Termina ese servicio e inmediatamente atiende al señor que llegó unos minutos atrás. Ha de hacer bien su trabajo, porque teniendo a otros seis boleros desocupados, el señor —quien la saluda con familiaridad— prefirió esperar a que ella terminará. Cuando Gabriela acabe de limpiar ese par de zapatos, quizá podrá irse a su casa. Con lo que gana le ajusta para vivir sola, situación que le agrada porque ya no tiene que rendirle cuentas a nadie. Antes, sus familiares le reclamaban si no se presentaba a trabajar o si no conseguía cierta cantidad de dinero al día. Ahora, sólo le llaman si dura muchos días sin presentarse; en tales casos ella dice que está de vacaciones, y fin del asunto.
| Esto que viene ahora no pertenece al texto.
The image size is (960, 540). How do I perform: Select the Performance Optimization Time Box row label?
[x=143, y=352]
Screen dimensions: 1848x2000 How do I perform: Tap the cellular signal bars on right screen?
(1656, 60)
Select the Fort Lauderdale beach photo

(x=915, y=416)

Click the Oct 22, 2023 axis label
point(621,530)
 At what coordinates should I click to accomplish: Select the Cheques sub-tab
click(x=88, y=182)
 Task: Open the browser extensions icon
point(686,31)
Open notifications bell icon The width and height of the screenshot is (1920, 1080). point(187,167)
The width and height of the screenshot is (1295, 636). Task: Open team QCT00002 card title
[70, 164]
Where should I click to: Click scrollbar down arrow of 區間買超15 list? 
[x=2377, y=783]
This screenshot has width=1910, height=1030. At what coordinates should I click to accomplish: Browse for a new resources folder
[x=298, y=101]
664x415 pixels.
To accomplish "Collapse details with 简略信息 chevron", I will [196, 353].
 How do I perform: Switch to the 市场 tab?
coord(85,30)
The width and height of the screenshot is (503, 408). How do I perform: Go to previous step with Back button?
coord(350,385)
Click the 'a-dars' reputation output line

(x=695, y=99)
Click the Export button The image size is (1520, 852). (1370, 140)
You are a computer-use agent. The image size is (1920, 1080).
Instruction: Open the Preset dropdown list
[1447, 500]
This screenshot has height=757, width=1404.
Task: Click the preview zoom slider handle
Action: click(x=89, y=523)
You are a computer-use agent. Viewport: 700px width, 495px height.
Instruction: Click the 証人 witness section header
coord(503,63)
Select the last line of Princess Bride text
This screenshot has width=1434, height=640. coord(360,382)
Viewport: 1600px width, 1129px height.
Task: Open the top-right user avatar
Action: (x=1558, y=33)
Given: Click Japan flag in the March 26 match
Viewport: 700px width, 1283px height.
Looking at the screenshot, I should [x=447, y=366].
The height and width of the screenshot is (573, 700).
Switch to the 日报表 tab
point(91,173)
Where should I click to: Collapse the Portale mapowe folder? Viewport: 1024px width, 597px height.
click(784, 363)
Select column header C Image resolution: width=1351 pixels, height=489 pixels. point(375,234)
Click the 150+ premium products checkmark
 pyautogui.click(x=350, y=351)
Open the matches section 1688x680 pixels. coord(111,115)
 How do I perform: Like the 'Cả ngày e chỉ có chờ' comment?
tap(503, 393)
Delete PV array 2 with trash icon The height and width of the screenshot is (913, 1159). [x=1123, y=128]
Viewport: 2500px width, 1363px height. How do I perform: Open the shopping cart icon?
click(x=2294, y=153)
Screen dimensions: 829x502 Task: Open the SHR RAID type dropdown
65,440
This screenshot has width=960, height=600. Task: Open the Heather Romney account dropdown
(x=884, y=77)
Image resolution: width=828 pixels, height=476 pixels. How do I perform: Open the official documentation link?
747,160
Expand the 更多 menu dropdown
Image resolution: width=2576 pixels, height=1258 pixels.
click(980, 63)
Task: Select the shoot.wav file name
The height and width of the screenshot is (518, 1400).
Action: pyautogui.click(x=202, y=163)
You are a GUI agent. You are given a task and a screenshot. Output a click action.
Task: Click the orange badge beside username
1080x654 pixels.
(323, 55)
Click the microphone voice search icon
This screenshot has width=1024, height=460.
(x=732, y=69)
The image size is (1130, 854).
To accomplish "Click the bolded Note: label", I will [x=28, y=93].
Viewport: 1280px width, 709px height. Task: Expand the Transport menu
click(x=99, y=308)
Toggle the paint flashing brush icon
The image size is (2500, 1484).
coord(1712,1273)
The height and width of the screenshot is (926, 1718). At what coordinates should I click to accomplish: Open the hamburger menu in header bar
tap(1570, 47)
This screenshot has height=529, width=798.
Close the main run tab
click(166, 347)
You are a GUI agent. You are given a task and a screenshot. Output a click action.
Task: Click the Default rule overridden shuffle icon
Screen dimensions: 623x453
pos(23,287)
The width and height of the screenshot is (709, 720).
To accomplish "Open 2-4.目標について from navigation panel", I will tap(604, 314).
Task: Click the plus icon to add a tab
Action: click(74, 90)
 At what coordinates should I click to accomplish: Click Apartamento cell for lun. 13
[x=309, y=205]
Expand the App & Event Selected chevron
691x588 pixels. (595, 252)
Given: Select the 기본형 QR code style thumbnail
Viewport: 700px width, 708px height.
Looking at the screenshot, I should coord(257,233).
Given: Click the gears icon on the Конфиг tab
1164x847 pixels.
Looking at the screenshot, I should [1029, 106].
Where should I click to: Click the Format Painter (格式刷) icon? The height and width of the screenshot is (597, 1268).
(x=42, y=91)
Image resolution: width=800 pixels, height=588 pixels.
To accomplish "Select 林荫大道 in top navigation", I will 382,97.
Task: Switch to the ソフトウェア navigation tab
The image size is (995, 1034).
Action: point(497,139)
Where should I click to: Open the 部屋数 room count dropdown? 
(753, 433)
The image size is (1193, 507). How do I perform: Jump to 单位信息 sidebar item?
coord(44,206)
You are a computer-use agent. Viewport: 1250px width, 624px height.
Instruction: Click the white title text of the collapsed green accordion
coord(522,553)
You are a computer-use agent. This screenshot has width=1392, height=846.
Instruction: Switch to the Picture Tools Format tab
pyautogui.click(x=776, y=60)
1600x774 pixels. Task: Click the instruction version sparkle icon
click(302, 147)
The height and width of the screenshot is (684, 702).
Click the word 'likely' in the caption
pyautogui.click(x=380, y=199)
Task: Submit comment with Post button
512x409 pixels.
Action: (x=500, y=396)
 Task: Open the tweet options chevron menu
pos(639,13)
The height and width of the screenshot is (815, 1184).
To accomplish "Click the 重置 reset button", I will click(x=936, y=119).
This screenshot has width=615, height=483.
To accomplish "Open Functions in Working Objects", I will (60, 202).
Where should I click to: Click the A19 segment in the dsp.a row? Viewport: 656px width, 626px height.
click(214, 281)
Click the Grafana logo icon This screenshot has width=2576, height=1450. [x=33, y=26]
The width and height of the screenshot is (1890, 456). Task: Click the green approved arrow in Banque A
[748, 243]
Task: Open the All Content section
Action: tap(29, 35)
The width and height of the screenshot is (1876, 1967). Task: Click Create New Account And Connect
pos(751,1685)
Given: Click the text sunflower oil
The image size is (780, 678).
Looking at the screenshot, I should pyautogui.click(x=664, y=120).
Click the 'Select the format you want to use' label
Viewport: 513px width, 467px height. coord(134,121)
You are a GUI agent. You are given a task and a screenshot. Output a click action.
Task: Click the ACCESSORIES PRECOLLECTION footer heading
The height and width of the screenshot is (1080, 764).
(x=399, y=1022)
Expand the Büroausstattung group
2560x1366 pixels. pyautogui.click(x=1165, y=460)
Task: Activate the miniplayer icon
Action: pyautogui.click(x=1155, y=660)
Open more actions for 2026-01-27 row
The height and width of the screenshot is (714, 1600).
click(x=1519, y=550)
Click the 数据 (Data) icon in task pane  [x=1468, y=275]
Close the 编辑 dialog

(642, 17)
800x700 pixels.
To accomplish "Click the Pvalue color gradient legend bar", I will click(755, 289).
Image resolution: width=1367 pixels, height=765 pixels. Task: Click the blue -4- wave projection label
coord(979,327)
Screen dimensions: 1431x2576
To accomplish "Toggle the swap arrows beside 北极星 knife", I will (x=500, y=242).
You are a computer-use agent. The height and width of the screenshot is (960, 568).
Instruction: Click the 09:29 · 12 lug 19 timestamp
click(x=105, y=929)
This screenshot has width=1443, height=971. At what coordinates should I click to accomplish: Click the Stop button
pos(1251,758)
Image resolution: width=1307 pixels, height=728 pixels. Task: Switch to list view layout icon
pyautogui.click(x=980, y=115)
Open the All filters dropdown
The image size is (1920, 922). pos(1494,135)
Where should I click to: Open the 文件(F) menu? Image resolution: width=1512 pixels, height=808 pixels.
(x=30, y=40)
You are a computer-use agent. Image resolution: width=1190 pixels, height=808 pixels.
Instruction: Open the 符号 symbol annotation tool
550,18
Una rebanada grande de libertad a cambio de ensuciarse las manos.

...

Trinidad le sigue pasando el trapo a los zapatos del joven, hasta que éstos rechinan. Ella aprendió el oficio sola. En su familia, nadie antes que ella se dedicó a bolear. Desde el principio, cuando limpiaba los primeros zapatos, lo hizo en Guadalajara, aunque es originaria de Villahermosa Tabasco. Está aquí porque “te casas y te traen y te llevan pa’ acá y pa’ allá”.

Para los clientes, variedad. Lo barato es la boleada de zapatos, porque tiene servicio hasta de 100 pesos, pues también se encarga de arreglar gamuza y de ponerle color a lo descolorido.

Listo. El joven baja de la estructura de metal. Saca el billete de la cartera y obliga a que Trinidad consiga cambio con sus colegas. Se despide y camina por la Plaza de la Liberación. Lleva los zapatos impecables. Casi podría reflejarse en ellos. Cuida que no se le ensucien, pero bien sabe que tarde o temprano quedarán como estaban hace 10 minutos.

Trinidad unta la grasa por el calzado haciendo movimientos circulares, como el maestro Miyagi lo habría deseado.

EL DATO

¿Un oficio en agonía?

El lustrar zapatos es un oficio de antaño, uno de esos que en momentos se piensa que está en peligro de extinción, en una agonía prolongada. A principio de los noventa era común ver a los hombres con zapatos aptos para lustrarse, no era común que usaran tenis. El giro ha sido radical, ahora al mantener la vista al ras del piso se puede ver el porqué de la agonía del negocio de bolear zapatos.